On the issue of AB’s capacity to make decisions about contraception the Judge accepted the evidence from the Trust that it was extremely unlikely that AB would ever gain capacity, particularly as she had already had 15 educational sessions on mode of delivery of her baby and made no progress towards capacity at all.

The judge also accepted the evidence from the Trust that the most appropriate method of contraception for AB was an IUD, and that to insert it at the same time as the cesarean was performed would mean that it could be inserted painlessly with minimum risk of infection and minimum risk of perforation of the uterus. By contrast the insertion of an IUD at a later date would be extremely painful for AB.

With respect to best interests the court concluded that it was not possible to ascertain AB’s wishes on the issue of contraception and no cogent direct evidence of AB’s beliefs and values regarding the use of contraception.

It is worth setting out in full what the Judge said about best interests (at paragraph 42):

In the assessment of best interests, the question of risk must be weighed, including the risk of future pregnancy and the risks to mental and physical health associated with pregnancy, childbirth and/or the removal of the child. For the reasons set out above, I am satisfied that there is an appreciable risk that AB will have a further unplanned pregnancy unless steps are taken to prevent this. The history of litigation in this matter demonstrates eloquently the devastating impact that a failure to protect AB from the appreciable risk of further unplanned pregnancy that I am satisfied subsists in respect of AB. Further, I have given weight to the opinion of Dr N, endorsed by Professor X, that in light the features of a mood disorder displayed by AB, she is at greater risk of mental health difficulties, including puerperal psychosis following the delivery of a child. There is no reason to believe that this risk would cease to pertain in respect of a further unplanned pregnancy. Finally, I have born in mind the careful evidence of Ms T regarding the upset and distress that AB has experienced as the “dry run” for the upcoming caesarean section has been completed.

The judge therefore concluded that it was in AB’s best interests to have an IUD fitted and the least restrictive and proportionate method of doing this was to do it after her cesarean section when it would cause her no pain and would negate the need for a further separate, distressing procedure to be undertaken.

On the issue of Article 8 ECHR, MacDonald J said this (at paragraph 47):

Finally, in circumstances where the insertion of an IUD will prevent AB from having children and making a significant choice regarding her own body, AB’s Art 8 rights are engaged. As I have noted above, proper consideration of P’s Art 8 rights is achieved through the best interests appraisal under s 4 of the Mental Capacity Act 2005. Within this context, I have had regard to the fact that, whilst it is the case that for the duration of its insertion the IUD will prevent AB from conceiving, the evidence before the IUD can be removed at any time should AB’s position change in terms of capacity to consent to sexual relations. Having regard to the risks I have identified, and to the consequences for AB of those risks becoming manifest, I am satisfied that the interference in AB’s Art 8 rights constituted by the court decision to authorise the insertion of an IUD as being in AB’s best interests is one that is necessary and proportionate for the purposes of Art 8(2).

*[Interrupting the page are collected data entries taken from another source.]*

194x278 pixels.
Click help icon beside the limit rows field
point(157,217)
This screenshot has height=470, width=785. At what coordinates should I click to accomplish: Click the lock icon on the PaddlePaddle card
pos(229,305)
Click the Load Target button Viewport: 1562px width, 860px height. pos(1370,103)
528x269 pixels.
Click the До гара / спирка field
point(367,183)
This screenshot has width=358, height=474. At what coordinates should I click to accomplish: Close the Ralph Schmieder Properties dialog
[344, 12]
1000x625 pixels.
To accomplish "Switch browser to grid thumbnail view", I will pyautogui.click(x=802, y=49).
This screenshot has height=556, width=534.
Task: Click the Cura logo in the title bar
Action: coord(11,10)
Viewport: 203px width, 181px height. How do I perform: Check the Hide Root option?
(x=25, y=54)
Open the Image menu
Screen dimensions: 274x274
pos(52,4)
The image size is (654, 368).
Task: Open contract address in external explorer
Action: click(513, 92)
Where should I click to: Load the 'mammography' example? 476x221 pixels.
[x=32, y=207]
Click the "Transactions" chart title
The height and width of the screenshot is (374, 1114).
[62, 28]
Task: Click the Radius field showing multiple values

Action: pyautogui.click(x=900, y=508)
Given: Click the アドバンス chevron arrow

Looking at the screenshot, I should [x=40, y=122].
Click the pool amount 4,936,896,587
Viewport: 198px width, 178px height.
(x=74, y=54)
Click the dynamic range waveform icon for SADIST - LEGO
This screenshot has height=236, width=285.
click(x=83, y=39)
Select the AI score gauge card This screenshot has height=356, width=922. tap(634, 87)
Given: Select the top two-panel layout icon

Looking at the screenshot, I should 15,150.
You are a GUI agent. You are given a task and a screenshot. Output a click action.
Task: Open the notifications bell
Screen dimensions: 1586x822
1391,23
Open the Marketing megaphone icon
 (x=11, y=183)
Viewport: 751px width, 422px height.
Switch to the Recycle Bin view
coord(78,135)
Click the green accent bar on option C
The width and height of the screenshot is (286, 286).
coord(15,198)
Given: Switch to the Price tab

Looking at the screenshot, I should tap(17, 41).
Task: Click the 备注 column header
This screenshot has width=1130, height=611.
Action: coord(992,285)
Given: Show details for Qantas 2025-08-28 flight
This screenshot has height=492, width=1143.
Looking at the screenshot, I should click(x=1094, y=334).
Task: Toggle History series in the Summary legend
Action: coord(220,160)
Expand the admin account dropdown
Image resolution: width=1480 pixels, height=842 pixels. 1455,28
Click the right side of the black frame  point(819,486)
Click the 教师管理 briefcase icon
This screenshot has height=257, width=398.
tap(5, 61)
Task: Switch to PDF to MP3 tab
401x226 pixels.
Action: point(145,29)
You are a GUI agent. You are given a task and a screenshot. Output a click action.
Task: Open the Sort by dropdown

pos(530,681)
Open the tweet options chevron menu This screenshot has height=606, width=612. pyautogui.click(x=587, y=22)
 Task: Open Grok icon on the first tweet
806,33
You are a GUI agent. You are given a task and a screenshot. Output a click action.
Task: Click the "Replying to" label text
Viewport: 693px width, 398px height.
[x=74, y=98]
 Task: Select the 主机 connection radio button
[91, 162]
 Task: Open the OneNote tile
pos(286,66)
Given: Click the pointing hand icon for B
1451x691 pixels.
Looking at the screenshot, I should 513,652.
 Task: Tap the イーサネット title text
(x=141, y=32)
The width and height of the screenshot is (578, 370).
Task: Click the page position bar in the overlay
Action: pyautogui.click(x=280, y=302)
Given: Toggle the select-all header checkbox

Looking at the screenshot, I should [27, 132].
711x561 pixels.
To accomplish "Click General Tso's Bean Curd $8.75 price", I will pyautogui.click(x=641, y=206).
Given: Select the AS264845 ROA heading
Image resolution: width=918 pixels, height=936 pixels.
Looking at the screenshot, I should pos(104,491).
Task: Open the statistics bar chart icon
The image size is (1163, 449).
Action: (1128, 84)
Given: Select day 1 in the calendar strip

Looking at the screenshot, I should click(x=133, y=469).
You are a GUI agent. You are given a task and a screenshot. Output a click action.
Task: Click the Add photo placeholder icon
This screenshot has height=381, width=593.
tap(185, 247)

This careful and clear judgment emphasizes the importance of public bodies considering the issue of future contraception while P is still pregnant so as to be able to protect P from future pregnancies if this is in P’s best interests, in the least restrictive and proportionate way. Anecdotally this does not often happen because while local authorities areit responsible for putting in place a care plan that guards against the risk of P having sex if she lacks capacity to consent to it, they do not consider themselves the decision maker on decisions about contraception. This is considered to be the GP’s domain.


[1] The plan was that AB would never be left at home alone, would never be left unsupervised with a male, would be accompanied in the community and would be with CD, a trusted family member or support worker at all times.